I've only made the mistake of an expensive first date once, but it was unintentional. It was a casual pizza place, so nothing too fancy. But after a couple glasses of wine (each) an appetizer, and the pizza, the bill came to an astounding $90 . Of course, I offered to pay since I asked her out. But I felt like a fool.
And no, I never bring up marriage or kids during a first date. It's just casual conversation. And every date has gone well as far as I could tell. So there's no telling what it was that turned some of them off from me. Hence the frustration!
I don't know. I live in married-usually-by-21-but-no-later-than-25 World, so most women aren't really complaining about finding men here. The couple that are, are making Facebook posts about it, and complaining non-stop about all the bad men of the World.
I have many single guy friends, but no one talks about it, like ever.It's not like there are many places to actually go and meet women around here, either, unless you're the type who loves bars, then you're basically in heaven because there's one at almost every corner.

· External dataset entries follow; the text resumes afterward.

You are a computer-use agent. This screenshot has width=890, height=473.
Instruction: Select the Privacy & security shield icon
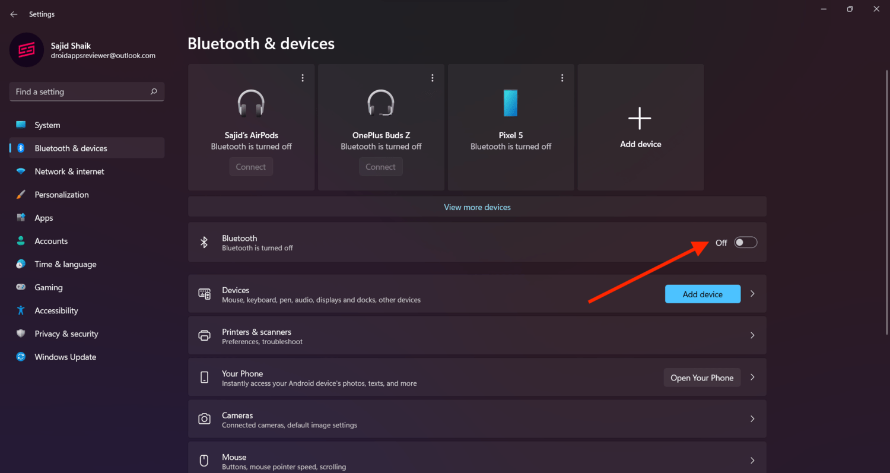(x=22, y=334)
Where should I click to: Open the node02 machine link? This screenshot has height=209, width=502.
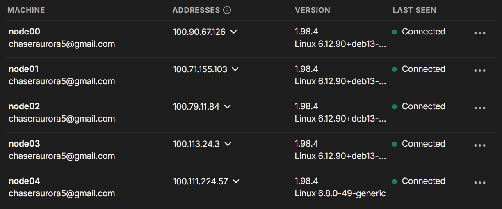(x=24, y=106)
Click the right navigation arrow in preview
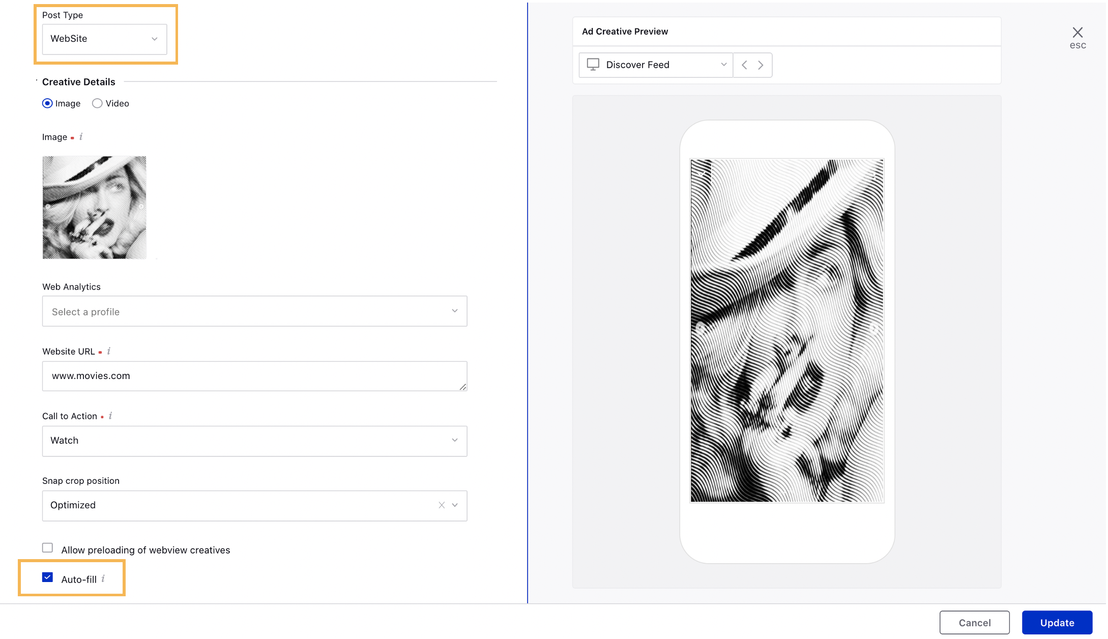 760,65
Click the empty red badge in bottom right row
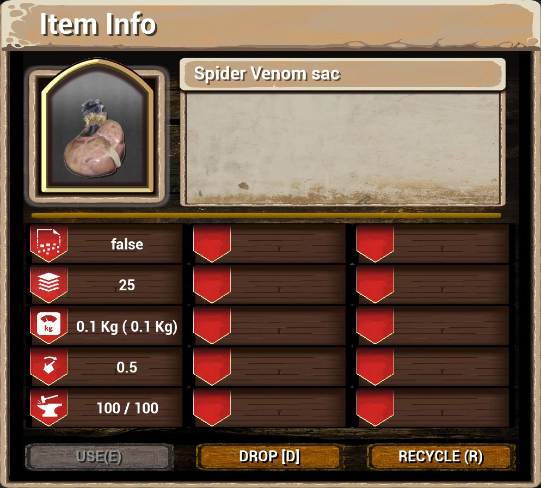Viewport: 541px width, 488px height. (x=375, y=407)
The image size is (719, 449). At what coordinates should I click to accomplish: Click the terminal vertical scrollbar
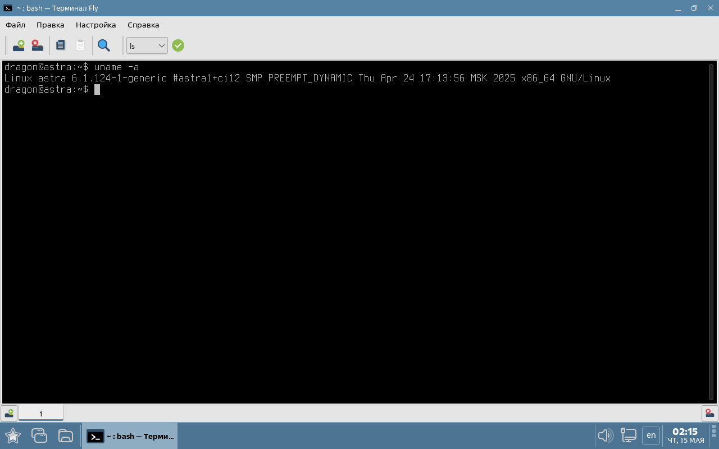pos(711,225)

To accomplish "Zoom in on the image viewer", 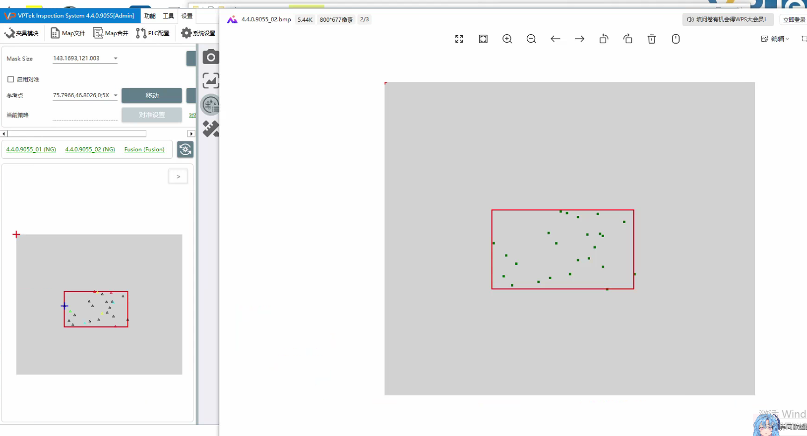I will pos(507,39).
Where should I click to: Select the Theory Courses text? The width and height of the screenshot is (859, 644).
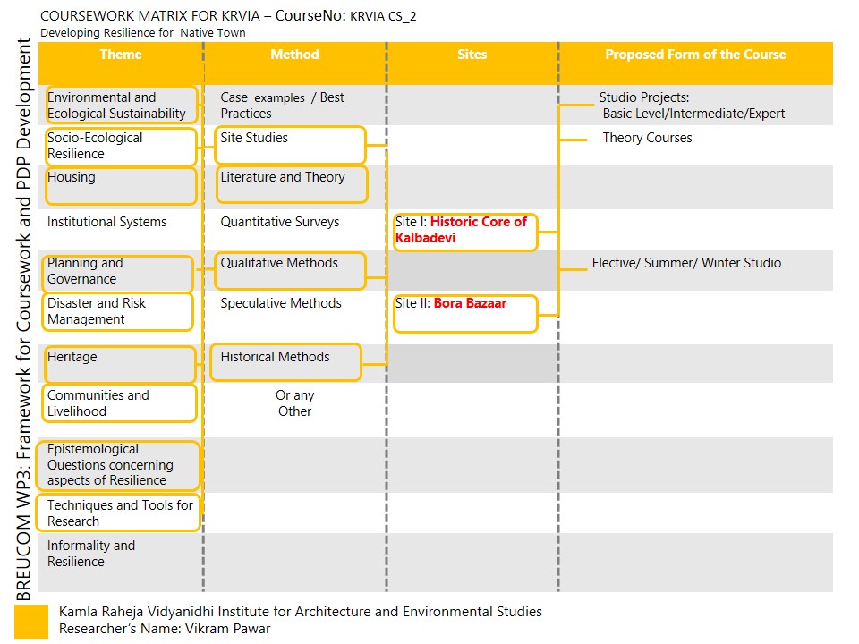click(x=647, y=138)
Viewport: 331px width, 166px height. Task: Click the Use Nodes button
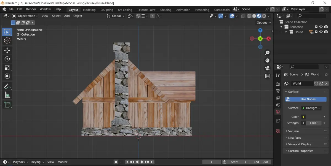(x=306, y=99)
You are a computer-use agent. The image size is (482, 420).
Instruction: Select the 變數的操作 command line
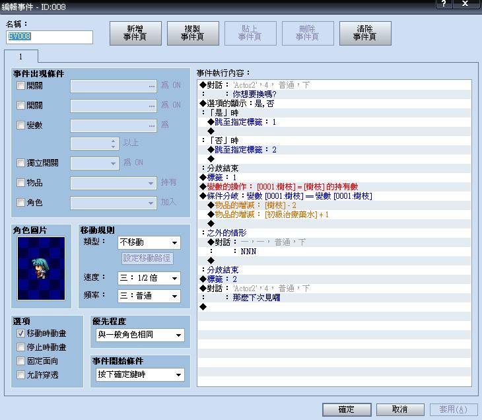pyautogui.click(x=335, y=187)
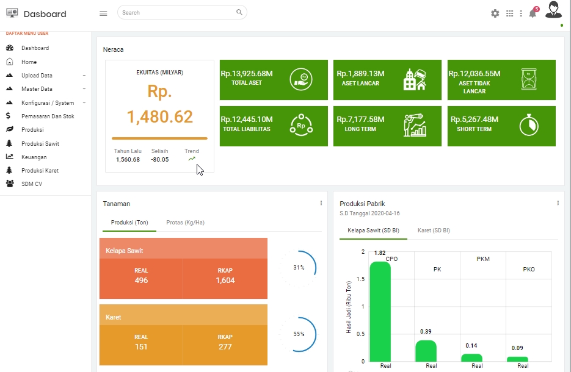Open Keuangan from the sidebar
Screen dimensions: 571x372
[x=34, y=157]
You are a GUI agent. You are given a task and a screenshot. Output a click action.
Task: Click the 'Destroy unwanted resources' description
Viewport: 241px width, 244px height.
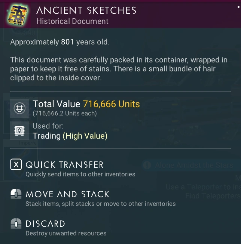point(66,233)
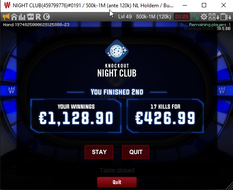Click the 17 Kills for €426.99 panel

click(x=165, y=116)
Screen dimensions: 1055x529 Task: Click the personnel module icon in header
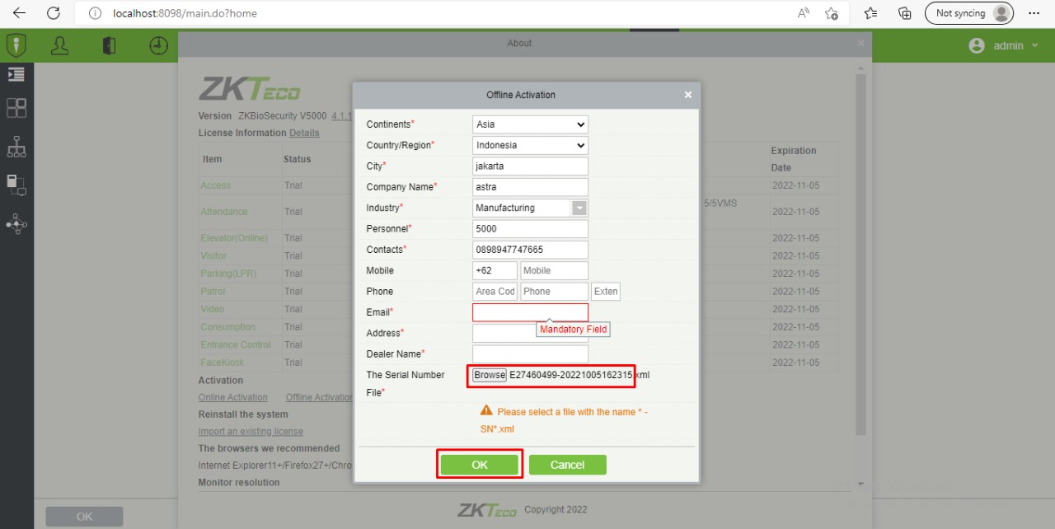[59, 46]
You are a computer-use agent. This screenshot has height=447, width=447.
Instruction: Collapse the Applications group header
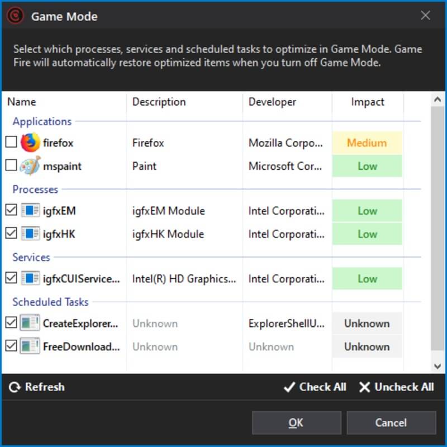(42, 121)
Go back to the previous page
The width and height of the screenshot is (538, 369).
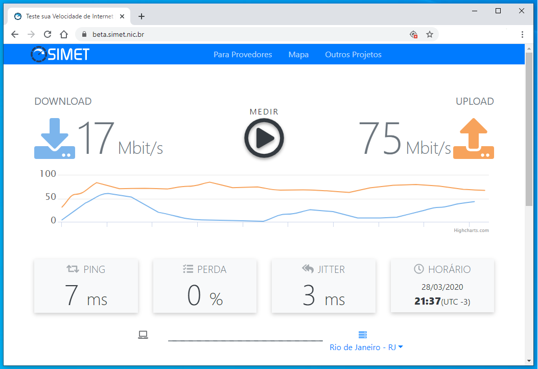(15, 34)
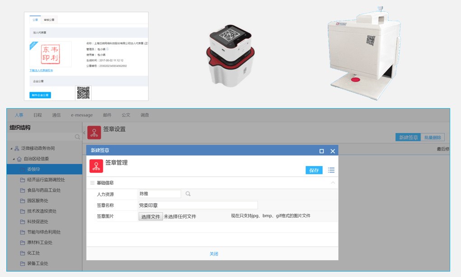This screenshot has height=277, width=461.
Task: Maximize the 新建签章 dialog window
Action: 321,151
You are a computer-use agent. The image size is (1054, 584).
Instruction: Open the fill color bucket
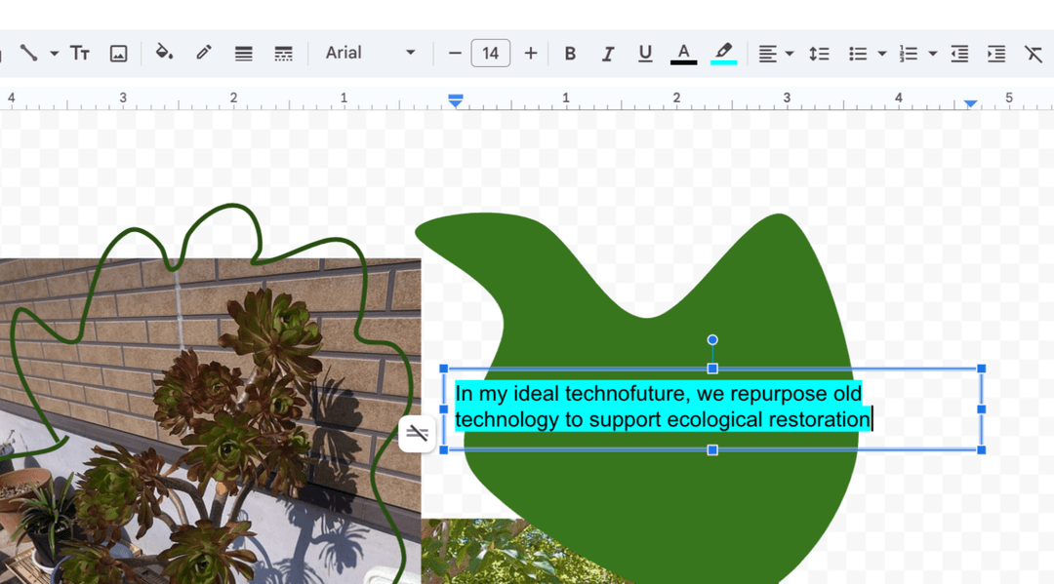(x=164, y=53)
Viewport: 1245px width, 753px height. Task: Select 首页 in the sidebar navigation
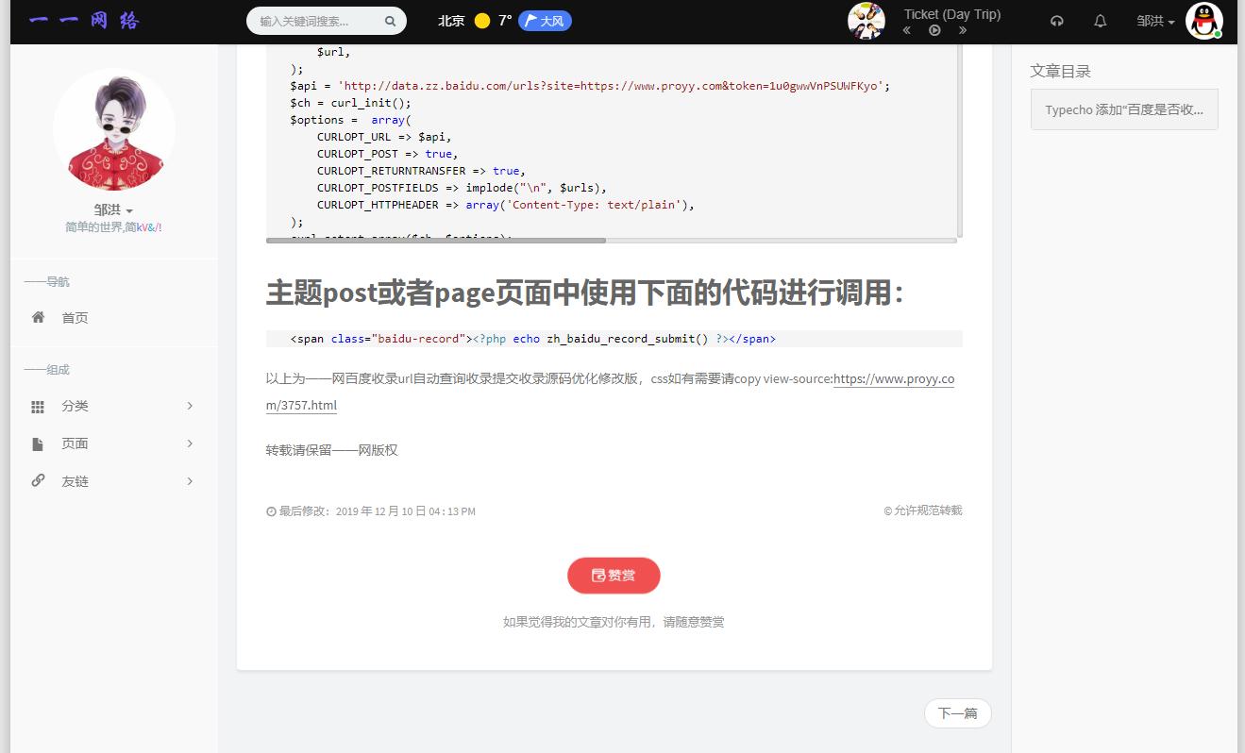[x=75, y=317]
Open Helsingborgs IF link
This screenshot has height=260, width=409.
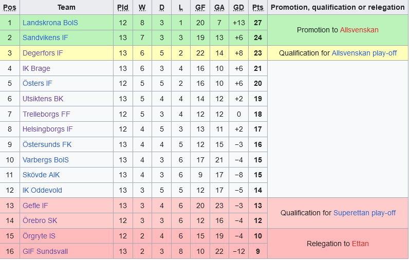coord(48,129)
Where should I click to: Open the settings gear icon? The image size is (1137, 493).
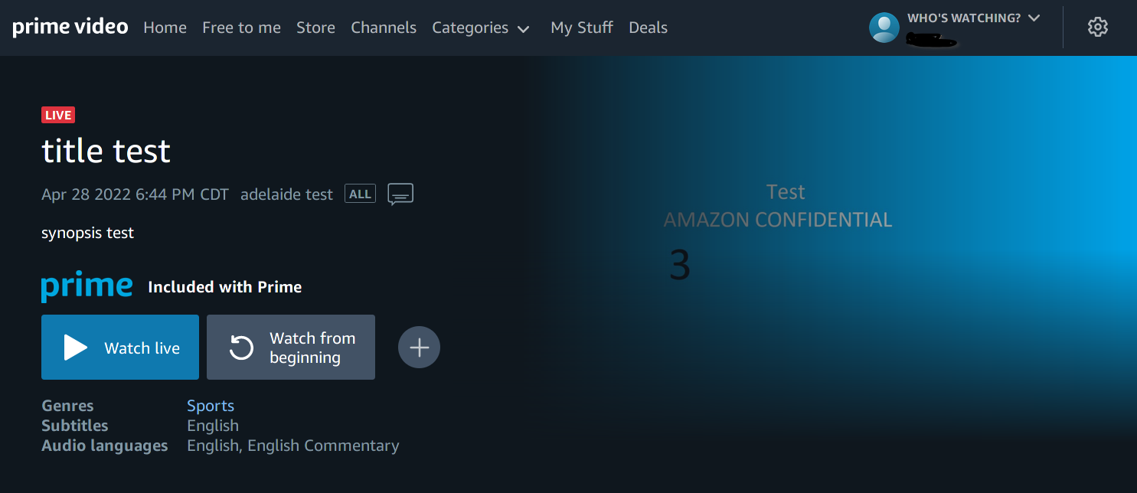(1097, 28)
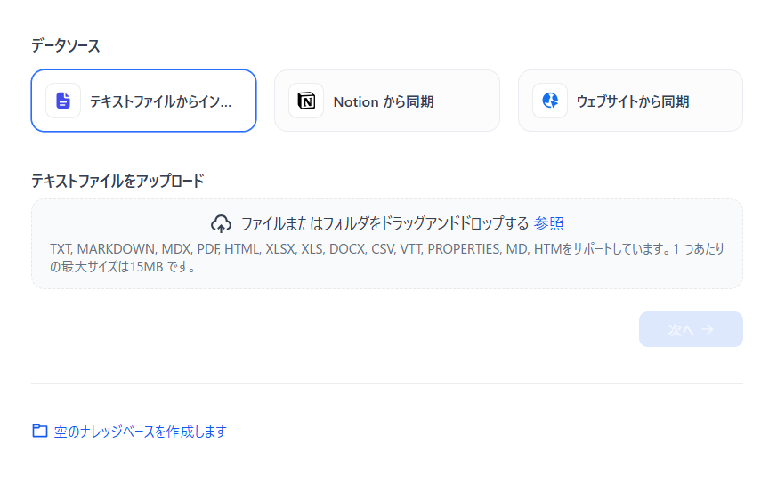Click the Notion logo icon
Screen dimensions: 777x501
click(x=306, y=101)
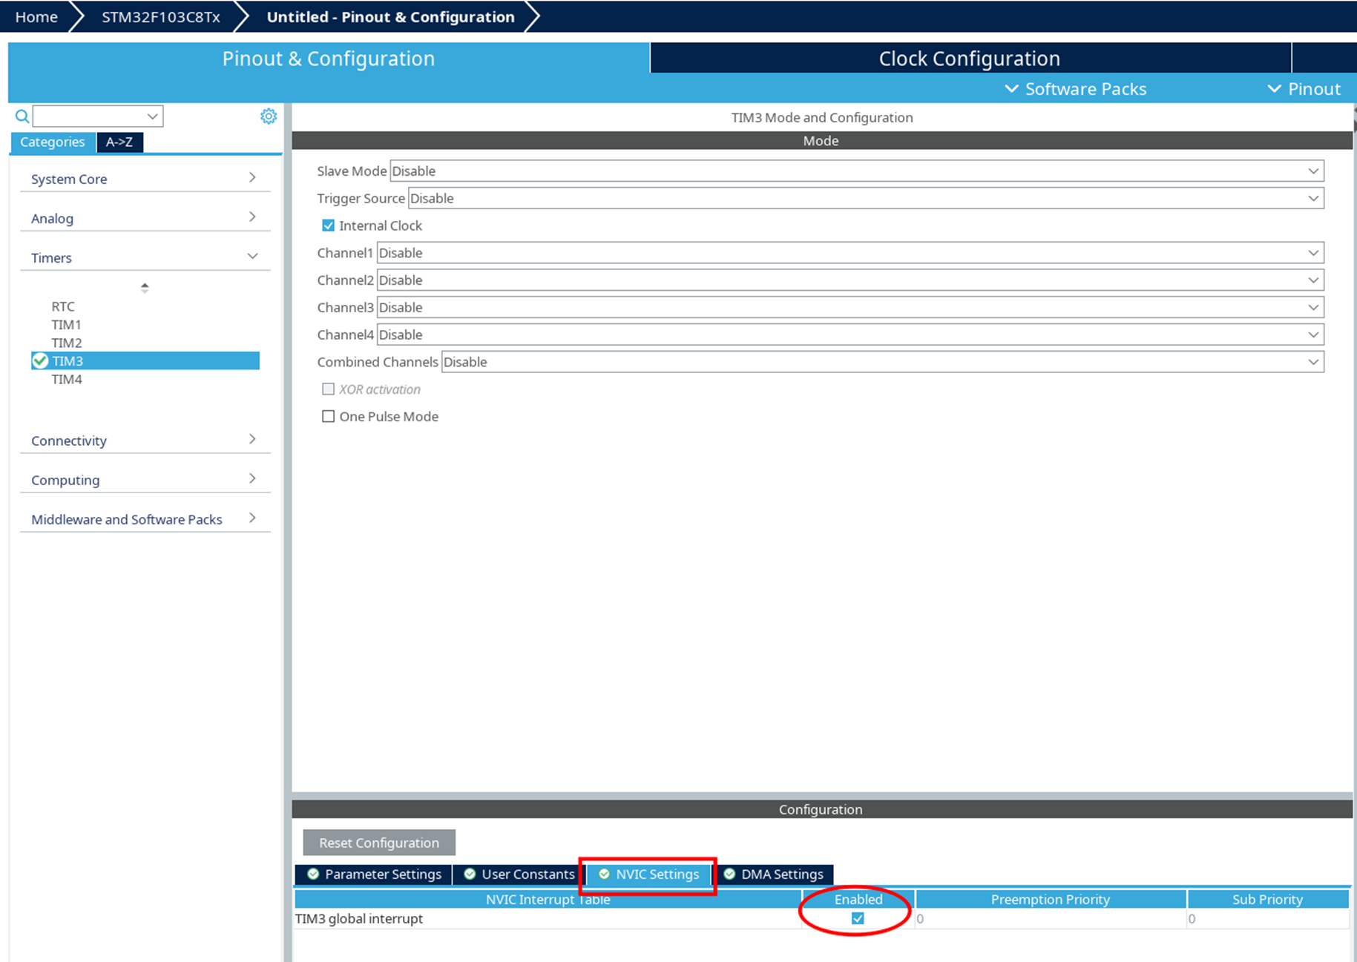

I've complained plenty on this site, which is basically the only place I've had to vent. Can't really talk to my dad about it, he already knows I'm not going to find anyone anyway, even if I kept trying. Many of my friends are in the same boat, and they've complained worse than I have, and have some really bizarre opinions.
So, instead of getting upset or angry or whatever, I just deal with it. I've stopped posting here because of that.
$30 for a date is not a lot of money. Heck, where I live, that's nothing. Regardless, if it's too much, then you need to find other things to do.
And no matter what, if you're not one of those rare people who marries his high school sweetheart, you'll have to kiss some frogs, as you say. That's just how dating is. And even if you get into a relationship, that is no guarantee it will lead to marriage. That's just how relationships are. It's all a process. If you want to get to your destination, you will have to take a journey, and that journey may have bumps and detours, so you might as well try to enjoy it.
$30 for a date is not a lot of money. Heck, where I live, that's nothing. Regardless, if it's too much, then you need to find other things to do.
And no matter what, if you're not one of those rare people who marries his high school sweetheart, you'll have to kiss some frogs, as you say. That's just how dating is. And even if you get into a relationship, that is no guarantee it will lead to marriage. That's just how relationships are. It's all a process. If you want to get to your destination, you will have to take a journey, and that journey may have bumps and detours, so you might as well try to enjoy it.
if its not a lot of money why don't we see women taking initiative to ask men out or pay ? The answer better not be its the mans job at first both of you have eqaul playing field seeing as you both have never met. I know this from countless threads of women turning their nose up at the thought of men asking to go dutch on the first date.